Aufgabenstellung: Gib aus dem Text über Frauen in der IT den Abschnitt wörtlich wieder, der mit den Worten „Karrierechancen für Frauen“ beginnt und mit „und IT bei.“ endet.

Textauszug:
***
Karrierechancen für Frauen in der IT
Female IT-Mentoring
Der Blick auf die IT-Landschaft im DACH-Raum zeigt, dass der Frauenanteil unter den IT-Fachkräften weiterhin nur langsam steigt. In Schweizer IT-Abteilungen liegt der Frauenanteil Studien zufolge bei rund zwanzig bis fünfundzwanzig Prozent. In Führungspositionen sinkt dieser Wert auf dreizehn bis fünfzehn Prozent. Dabei sucht die IT händeringend nach weiblicher Verstärkung. Der demografische Wandel verstärkt den Mangel an IT-Fachkräften und bedroht zunehmend die Wettbewerbsfähigkeit von Unternehmen. Zudem trägt Gender Diversity nachweislich zur Qualität von IT-Lösungen und zur Zusammenarbeit zwischen Fachabteilungen und IT bei.
Mangel an Frauen in der IT
Dr. Julia Freudenberg, Social Entrepreneur und treibende Kraft hinter der Hacker School, die sich für Digitalisierung und Coding an deutschen Schulen einsetzt, bringt es auf den Punkt: «Wir Frauen verbinden Führungskompetenz mit einem grossen Spektrum an weiblich-konnotierten Fähigkeiten wie Empathie, Kommunikation und vielen mehr. Wir sind ganz oft die cooleren Führungskräfte und müssen an uns glauben.»
Die DACH-weit agierende CIO-Plattform Confare, die jedes Jahr den Confare CIOAWARD in Österreich und der Schweiz vergibt, spiegelt diesen Mangel an Frauen in der IT wider. Die geringe Anzahl an Preisträgerinnen zeigt den Handlungsbedarf, wie auch Confare-Geschäftsführerin Barbara Klinka-Ghezzo betont: «Gemeinsam mit der IT-Community haben wir uns angesehen, mit welchen Herausforderungen IT-Frauen im Alltag konfrontiert sind und wie wir sie unterstützen können.»
Oft fehlt es an Sichtbarkeit
Dabei bietet die IT für Frauen heute viele Chancen: Flexibilität, gute Bezahlung und spannende Aufgaben machen die Branche attraktiv. Die Zeiten der IT im «Keller ohne menschlichen Kontakt» sind vorbei. Eigenschaften wie Empathie und Kommunikationsfähigkeit gewinnen an Bedeutung. Auch Quereinsteigerinnen finden hervorragende Perspektiven. Dennoch ist der Weg für Frauen in der IT nicht immer einfach. Nadine Jäger, Scrum Master und Projektleiterin digi+ bei der Stadt Zürich, erklärt: «Weibliche IT-Fachkräfte sehen sich mit mangelnder Sichtbarkeit oder unbewussten Vorurteilen konfrontiert und unterschätzen häufig die Bedeutung von Netzwerken, die den Aufstieg in Führungspositionen unterstützen.» Anne-Kathrin Lückhoff, Senior Enterprise Architect bei FIEGE Logistik, fügt hinzu: «Weibliche IT-Talente stehen oft vor Herausforderungen hinsichtlich Anerkennung, Karriereentwicklung und Work-Life-Balance.»
***
Verfügbare Daten:
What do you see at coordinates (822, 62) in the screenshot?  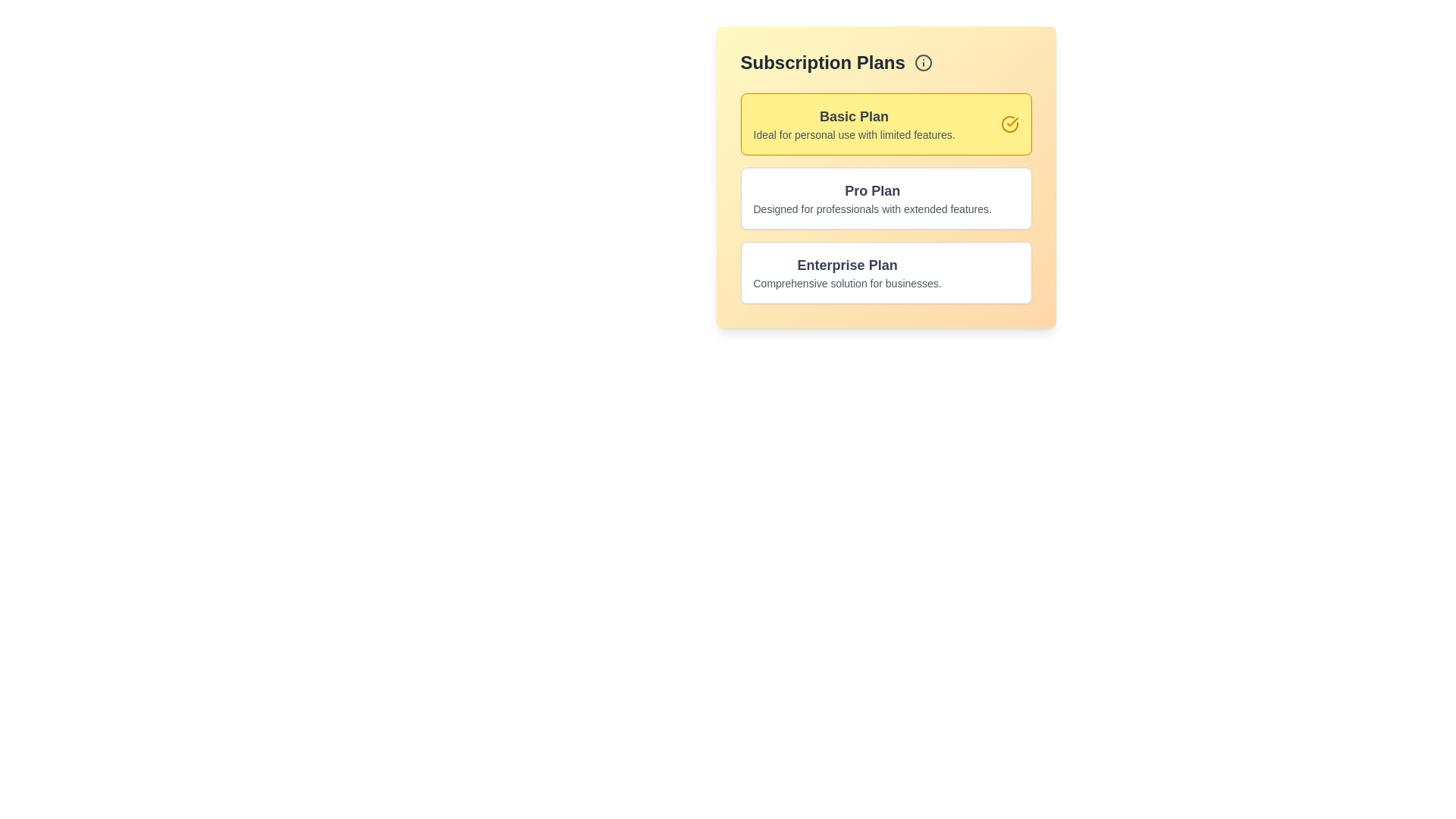 I see `the 'Subscription Plans' header text element to interact with nearby elements for selecting subscription options` at bounding box center [822, 62]. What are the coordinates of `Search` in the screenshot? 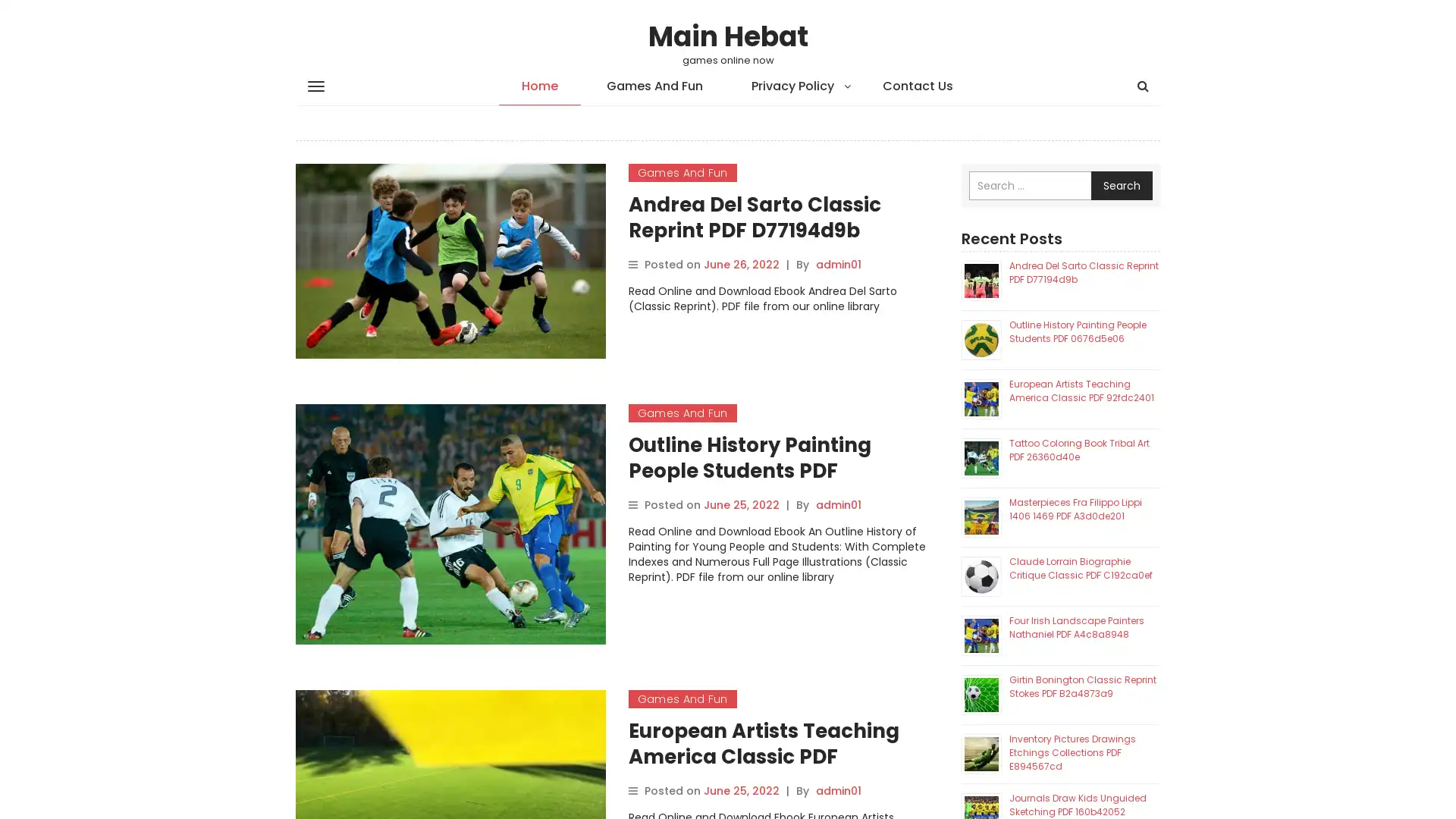 It's located at (1122, 185).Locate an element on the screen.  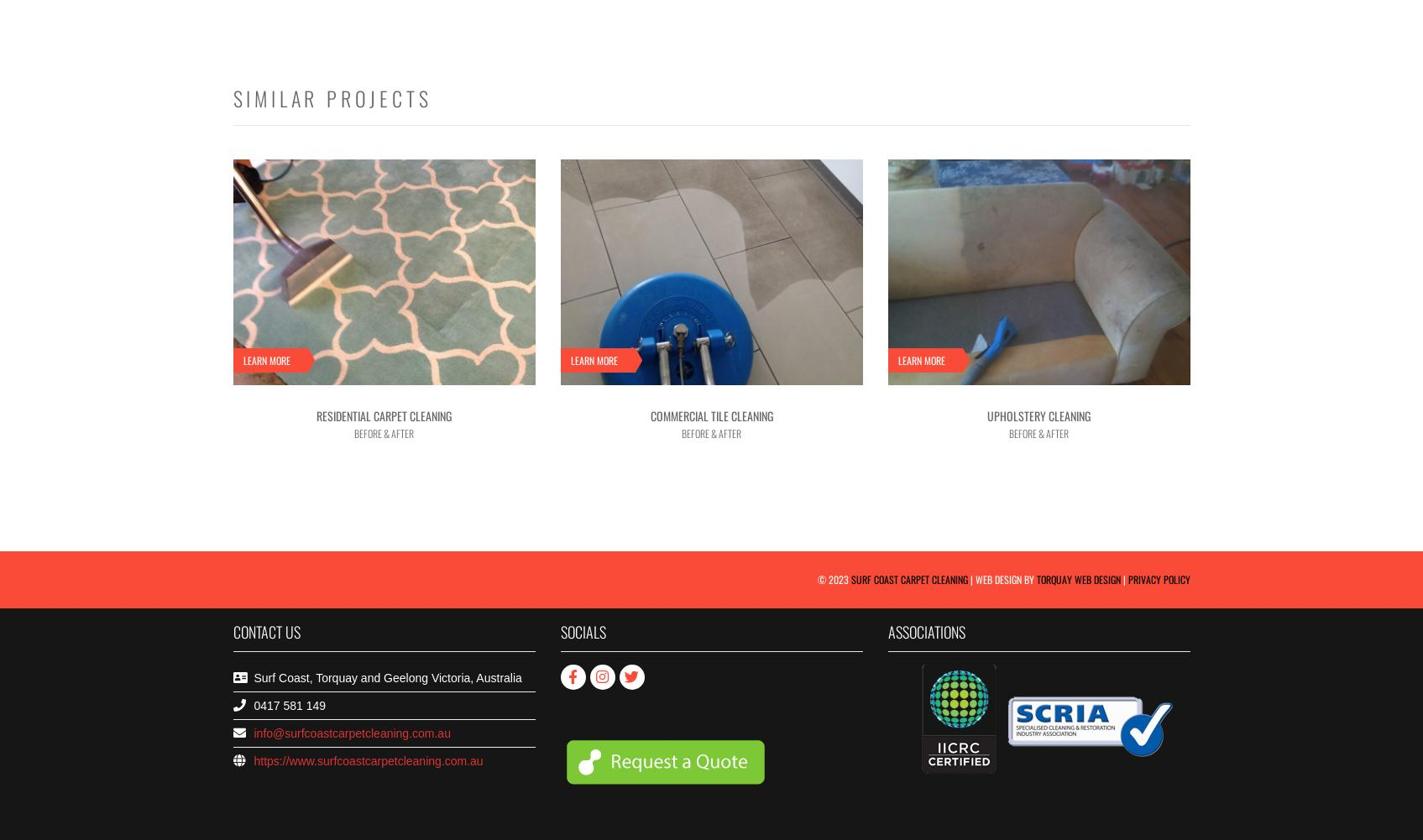
'https://www.surfcoastcarpetcleaning.com.au' is located at coordinates (368, 761).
***
Antwort:
Karrierechancen für Frauen in der IT
Female IT-Mentoring
Der Blick auf die IT-Landschaft im DACH-Raum zeigt, dass der Frauenanteil unter den IT-Fachkräften weiterhin nur langsam steigt. In Schweizer IT-Abteilungen liegt der Frauenanteil Studien zufolge bei rund zwanzig bis fünfundzwanzig Prozent. In Führungspositionen sinkt dieser Wert auf dreizehn bis fünfzehn Prozent. Dabei sucht die IT händeringend nach weiblicher Verstärkung. Der demografische Wandel verstärkt den Mangel an IT-Fachkräften und bedroht zunehmend die Wettbewerbsfähigkeit von Unternehmen. Zudem trägt Gender Diversity nachweislich zur Qualität von IT-Lösungen und zur Zusammenarbeit zwischen Fachabteilungen und IT bei.